How Emmy-Nominated Writers’ Rooms Keep Politics in Mind
In a world filled with elections, social movements and national tragedies, how open should the doors of a writers’ room actually be? For some of this year’s Emmy-nominated shows, those doors are wide open.
Before the 71st annual Primetime Emmy Awards air on Sept. 22, the Writers Guild of America, in partnership with Variety and Final Draft, assembled a group of nominated scribes Wednesday night for a candid discussion of their craft — including the influence that current events have on their writing.
Actor and writer Kelvin Yu (“Bob’s Burgers,” “Master of None”) moderated the panel, featuring Ava DuVernay and Michael Starrbury (“When They See Us”), Anna Konkle and Maya Erskine (“PEN15”), Bill Hader (“Barry”), Michael Tolkin and Brett Johnson (“Escape at Dannemora”), David Mandel (“Veep”), Craig Mazin (“Chernobyl”), Bruce Miller and Kira Snyder (“The Handmaid’s Tale”), Thomas Schnauz (“Better Call Saul”), Josh Siegal and Dylan Morgan (“The Good Place”) and Allison Silverman (“Russian Doll”).
“Veep” showrunner Mandel recalled a discussion over whether or not to include a joke about a school shooting. “We had a school shooting joke about Selina ignoring school shootings. In the interim year there were about 11 more school shootings —one worse than the other,” he said, explaining that he saw the situation going one of two ways — either be “out of touch” or “double down”. “It was only by adding the horror, I found we could make it funny and embrace the satire. We had no choice,” he said.
On “Russian Doll,” the writer’s room — made up solely of women — assembled just as the Harvey Weinstein scandal broke and the #MeToo movement began. “That was on our minds a lot,” Silverman said, adding that the brains behind the series also made an effort to hire women directors. “That was important in that moment.”
“I don’t think these types of programs have intrinsic value unless they are allegorical,” Mazin said, sharing that he wrote the first two scripts of “Chernobyl” during the 2016 presidential election. “I was reacting to the world around me. During the election we were already seeing a problem,” he said.
That problem, he explained, rose out of how modern the show’s material began to feel. During the 1980s, when the show is set, “narrative began to obscure everything. Everything became advertising, everything became branding,” Mazin said. “We would look at the Soviet Union and rightfully mock them for their outrageous flights of lying fancy… I don’t feel so good about making fun of them about it anymore.”

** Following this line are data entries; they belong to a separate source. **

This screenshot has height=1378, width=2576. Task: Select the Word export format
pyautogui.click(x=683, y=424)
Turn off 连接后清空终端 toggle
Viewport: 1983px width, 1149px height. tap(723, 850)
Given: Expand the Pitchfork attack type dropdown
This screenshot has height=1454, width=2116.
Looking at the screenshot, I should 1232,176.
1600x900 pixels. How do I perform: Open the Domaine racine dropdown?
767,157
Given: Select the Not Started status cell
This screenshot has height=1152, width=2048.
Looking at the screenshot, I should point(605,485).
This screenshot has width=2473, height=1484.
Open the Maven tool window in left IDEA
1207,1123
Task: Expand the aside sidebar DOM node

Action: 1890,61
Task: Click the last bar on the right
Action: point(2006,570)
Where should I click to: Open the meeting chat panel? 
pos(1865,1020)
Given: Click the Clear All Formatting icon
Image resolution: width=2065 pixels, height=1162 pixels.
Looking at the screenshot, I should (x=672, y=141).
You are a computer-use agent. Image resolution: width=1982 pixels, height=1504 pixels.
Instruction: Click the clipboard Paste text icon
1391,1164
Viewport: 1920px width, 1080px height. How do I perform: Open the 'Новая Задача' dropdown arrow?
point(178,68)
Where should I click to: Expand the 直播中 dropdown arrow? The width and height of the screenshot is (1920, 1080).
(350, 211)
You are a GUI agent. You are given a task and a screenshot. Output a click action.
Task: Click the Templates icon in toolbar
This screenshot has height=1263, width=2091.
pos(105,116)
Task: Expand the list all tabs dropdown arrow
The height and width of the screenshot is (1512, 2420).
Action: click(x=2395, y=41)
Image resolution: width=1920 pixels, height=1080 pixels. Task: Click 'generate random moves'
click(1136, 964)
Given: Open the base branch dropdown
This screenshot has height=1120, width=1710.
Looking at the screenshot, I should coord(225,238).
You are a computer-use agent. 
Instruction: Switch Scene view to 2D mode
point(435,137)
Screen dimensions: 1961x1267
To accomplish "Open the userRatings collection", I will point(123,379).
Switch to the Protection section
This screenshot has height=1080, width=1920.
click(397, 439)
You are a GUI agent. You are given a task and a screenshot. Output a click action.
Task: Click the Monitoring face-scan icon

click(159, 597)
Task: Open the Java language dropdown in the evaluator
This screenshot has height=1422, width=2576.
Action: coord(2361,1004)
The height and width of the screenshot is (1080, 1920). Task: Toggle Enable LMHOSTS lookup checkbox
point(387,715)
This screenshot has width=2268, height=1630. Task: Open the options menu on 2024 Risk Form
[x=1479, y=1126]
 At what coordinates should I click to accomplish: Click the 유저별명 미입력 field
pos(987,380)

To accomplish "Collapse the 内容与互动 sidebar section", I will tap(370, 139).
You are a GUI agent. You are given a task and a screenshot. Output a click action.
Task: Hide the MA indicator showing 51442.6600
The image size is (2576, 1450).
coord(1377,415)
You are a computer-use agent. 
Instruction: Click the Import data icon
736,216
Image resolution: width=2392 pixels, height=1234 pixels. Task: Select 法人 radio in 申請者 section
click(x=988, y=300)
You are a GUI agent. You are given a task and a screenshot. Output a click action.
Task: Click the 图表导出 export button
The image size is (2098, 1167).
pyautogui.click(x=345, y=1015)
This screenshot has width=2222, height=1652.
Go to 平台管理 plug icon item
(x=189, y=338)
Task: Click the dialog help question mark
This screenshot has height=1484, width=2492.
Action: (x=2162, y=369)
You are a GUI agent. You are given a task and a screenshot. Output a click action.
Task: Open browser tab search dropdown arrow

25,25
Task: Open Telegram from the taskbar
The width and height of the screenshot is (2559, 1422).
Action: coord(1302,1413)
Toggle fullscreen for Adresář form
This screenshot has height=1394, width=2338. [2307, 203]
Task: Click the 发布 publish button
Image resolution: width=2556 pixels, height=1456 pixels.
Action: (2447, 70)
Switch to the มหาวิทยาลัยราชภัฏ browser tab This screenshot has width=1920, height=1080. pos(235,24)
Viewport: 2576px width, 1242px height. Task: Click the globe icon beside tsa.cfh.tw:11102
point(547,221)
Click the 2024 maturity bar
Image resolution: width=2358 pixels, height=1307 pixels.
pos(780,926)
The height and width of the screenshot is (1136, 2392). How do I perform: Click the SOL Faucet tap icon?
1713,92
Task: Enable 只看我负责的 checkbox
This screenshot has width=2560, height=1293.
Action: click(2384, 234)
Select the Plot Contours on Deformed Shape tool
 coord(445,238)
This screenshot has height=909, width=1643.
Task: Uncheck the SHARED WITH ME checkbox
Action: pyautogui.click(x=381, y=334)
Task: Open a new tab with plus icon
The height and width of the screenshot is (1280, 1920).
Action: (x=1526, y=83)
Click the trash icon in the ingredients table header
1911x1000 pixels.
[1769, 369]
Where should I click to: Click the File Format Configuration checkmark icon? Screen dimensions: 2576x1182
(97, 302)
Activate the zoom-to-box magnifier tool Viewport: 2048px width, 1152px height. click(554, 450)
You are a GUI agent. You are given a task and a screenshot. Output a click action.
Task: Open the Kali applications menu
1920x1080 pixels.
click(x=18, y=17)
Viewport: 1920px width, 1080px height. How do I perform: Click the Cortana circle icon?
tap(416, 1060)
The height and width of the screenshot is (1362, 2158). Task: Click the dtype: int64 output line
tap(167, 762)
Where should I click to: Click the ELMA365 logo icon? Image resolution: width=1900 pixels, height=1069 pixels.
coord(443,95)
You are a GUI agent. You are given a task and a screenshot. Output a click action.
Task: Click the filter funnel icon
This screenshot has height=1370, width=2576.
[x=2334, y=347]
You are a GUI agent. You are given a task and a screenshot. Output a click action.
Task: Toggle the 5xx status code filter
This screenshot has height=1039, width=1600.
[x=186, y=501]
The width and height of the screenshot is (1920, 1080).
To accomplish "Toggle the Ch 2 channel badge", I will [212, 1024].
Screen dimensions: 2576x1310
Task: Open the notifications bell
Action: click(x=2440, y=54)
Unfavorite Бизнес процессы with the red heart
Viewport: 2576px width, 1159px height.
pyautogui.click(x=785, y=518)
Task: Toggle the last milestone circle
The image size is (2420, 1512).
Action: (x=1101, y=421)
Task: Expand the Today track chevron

“The Good Place’s” Josh Siegal and Dylan Morgan acknowledged President Donald Trump’s impact on the NBC comedy. “We never said the five letter word in our show,” Morgan said, referring to Trump. “But it also permeated every moment in the show on some level or other.” Siegal brought up a conversation he had with the show’s creator Michael Schur in which he asked him, “do you think it’s weird you wrote about hope in a time of hope and now all of a sudden you’re writing about demons in a time of demon?”
For her part, Snyder said she prioritizes telling the story of “The Handmaid’s Tale’s” main character June instead of drawing from external events — although she does notice the show’s parallels with the real world. “It’s not a ripped from the headlines show. Although at the time the show aired, we had these eerie coincidences,” she said. “The points and policies we were depicting are a little retrograde and a little too current right now [in] sort of an unhappy accident.”